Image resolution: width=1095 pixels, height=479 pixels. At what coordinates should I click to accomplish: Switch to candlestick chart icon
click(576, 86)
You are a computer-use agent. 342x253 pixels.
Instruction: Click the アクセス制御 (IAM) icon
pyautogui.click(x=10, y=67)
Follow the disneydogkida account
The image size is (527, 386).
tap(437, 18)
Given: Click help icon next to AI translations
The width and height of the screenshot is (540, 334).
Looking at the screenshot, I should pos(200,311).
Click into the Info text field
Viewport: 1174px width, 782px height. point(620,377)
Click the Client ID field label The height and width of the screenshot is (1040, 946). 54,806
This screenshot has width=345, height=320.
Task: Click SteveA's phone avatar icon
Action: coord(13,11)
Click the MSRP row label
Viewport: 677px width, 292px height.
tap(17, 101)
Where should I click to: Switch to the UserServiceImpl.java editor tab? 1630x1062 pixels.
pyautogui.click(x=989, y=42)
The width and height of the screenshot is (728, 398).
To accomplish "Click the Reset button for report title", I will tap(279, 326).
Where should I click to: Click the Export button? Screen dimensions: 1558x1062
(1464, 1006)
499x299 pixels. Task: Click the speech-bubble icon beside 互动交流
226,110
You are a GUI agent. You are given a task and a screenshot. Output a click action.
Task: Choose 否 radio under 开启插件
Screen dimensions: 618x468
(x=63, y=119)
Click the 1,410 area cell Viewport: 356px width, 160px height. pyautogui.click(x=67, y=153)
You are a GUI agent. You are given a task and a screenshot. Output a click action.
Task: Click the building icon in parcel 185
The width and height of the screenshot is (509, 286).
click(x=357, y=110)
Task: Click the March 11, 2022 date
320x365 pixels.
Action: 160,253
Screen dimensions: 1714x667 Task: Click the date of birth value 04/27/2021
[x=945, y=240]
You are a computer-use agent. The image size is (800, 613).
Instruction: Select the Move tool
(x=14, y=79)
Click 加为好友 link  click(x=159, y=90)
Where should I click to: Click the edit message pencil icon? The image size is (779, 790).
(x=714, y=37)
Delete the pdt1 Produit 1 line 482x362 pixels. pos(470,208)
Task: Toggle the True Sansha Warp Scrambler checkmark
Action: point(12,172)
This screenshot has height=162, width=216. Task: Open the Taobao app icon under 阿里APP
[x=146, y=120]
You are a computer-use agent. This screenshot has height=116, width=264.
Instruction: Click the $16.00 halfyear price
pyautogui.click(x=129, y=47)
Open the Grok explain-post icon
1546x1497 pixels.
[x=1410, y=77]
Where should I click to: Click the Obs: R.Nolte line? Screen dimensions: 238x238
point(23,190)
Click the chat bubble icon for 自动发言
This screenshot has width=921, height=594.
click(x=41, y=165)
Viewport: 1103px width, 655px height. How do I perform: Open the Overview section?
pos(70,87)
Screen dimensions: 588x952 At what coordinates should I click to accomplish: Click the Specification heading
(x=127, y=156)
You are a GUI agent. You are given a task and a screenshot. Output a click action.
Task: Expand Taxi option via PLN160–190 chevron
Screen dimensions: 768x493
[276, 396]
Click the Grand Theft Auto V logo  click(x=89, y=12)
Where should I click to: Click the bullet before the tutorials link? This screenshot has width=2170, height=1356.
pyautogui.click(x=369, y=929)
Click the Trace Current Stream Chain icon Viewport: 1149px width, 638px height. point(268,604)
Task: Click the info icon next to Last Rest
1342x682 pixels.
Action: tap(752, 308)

* Exercise objective *
Reproduce every record that appears above, keeping the wording exact.

* Completed task *
Image resolution: width=1095 pixels, height=479 pixels. At what coordinates should I click to accomplish: Switch to candlestick chart icon
click(576, 86)
You are a computer-use agent. 342x253 pixels.
Instruction: Click the アクセス制御 (IAM) icon
pyautogui.click(x=10, y=67)
Follow the disneydogkida account
The image size is (527, 386).
tap(437, 18)
Given: Click help icon next to AI translations
The width and height of the screenshot is (540, 334).
Looking at the screenshot, I should pos(200,311).
Click into the Info text field
Viewport: 1174px width, 782px height. point(620,377)
Click the Client ID field label The height and width of the screenshot is (1040, 946). 54,806
This screenshot has width=345, height=320.
Task: Click SteveA's phone avatar icon
Action: coord(13,11)
Click the MSRP row label
Viewport: 677px width, 292px height.
tap(17, 101)
Where should I click to: Switch to the UserServiceImpl.java editor tab? 1630x1062 pixels.
pyautogui.click(x=989, y=42)
The width and height of the screenshot is (728, 398).
To accomplish "Click the Reset button for report title", I will tap(279, 326).
Where should I click to: Click the Export button? Screen dimensions: 1558x1062
(1464, 1006)
499x299 pixels. Task: Click the speech-bubble icon beside 互动交流
226,110
You are a GUI agent. You are given a task and a screenshot. Output a click action.
Task: Choose 否 radio under 开启插件
Screen dimensions: 618x468
(x=63, y=119)
Click the 1,410 area cell Viewport: 356px width, 160px height. pyautogui.click(x=67, y=153)
You are a GUI agent. You are given a task and a screenshot. Output a click action.
Task: Click the building icon in parcel 185
The width and height of the screenshot is (509, 286).
click(x=357, y=110)
Task: Click the March 11, 2022 date
320x365 pixels.
Action: 160,253
Screen dimensions: 1714x667 Task: Click the date of birth value 04/27/2021
[x=945, y=240]
You are a computer-use agent. The image size is (800, 613).
Instruction: Select the Move tool
(x=14, y=79)
Click 加为好友 link  click(x=159, y=90)
Where should I click to: Click the edit message pencil icon? The image size is (779, 790).
(x=714, y=37)
Delete the pdt1 Produit 1 line 482x362 pixels. pos(470,208)
Task: Toggle the True Sansha Warp Scrambler checkmark
Action: point(12,172)
This screenshot has height=162, width=216. Task: Open the Taobao app icon under 阿里APP
[x=146, y=120]
You are a computer-use agent. This screenshot has height=116, width=264.
Instruction: Click the $16.00 halfyear price
pyautogui.click(x=129, y=47)
Open the Grok explain-post icon
1546x1497 pixels.
[x=1410, y=77]
Where should I click to: Click the Obs: R.Nolte line? Screen dimensions: 238x238
point(23,190)
Click the chat bubble icon for 自动发言
This screenshot has width=921, height=594.
click(x=41, y=165)
Viewport: 1103px width, 655px height. How do I perform: Open the Overview section?
pos(70,87)
Screen dimensions: 588x952 At what coordinates should I click to accomplish: Click the Specification heading
(x=127, y=156)
You are a GUI agent. You are given a task and a screenshot. Output a click action.
Task: Expand Taxi option via PLN160–190 chevron
Screen dimensions: 768x493
[276, 396]
Click the Grand Theft Auto V logo  click(x=89, y=12)
Where should I click to: Click the bullet before the tutorials link? This screenshot has width=2170, height=1356.
pyautogui.click(x=369, y=929)
Click the Trace Current Stream Chain icon Viewport: 1149px width, 638px height. point(268,604)
Task: Click the info icon next to Last Rest
1342x682 pixels.
Action: tap(752, 308)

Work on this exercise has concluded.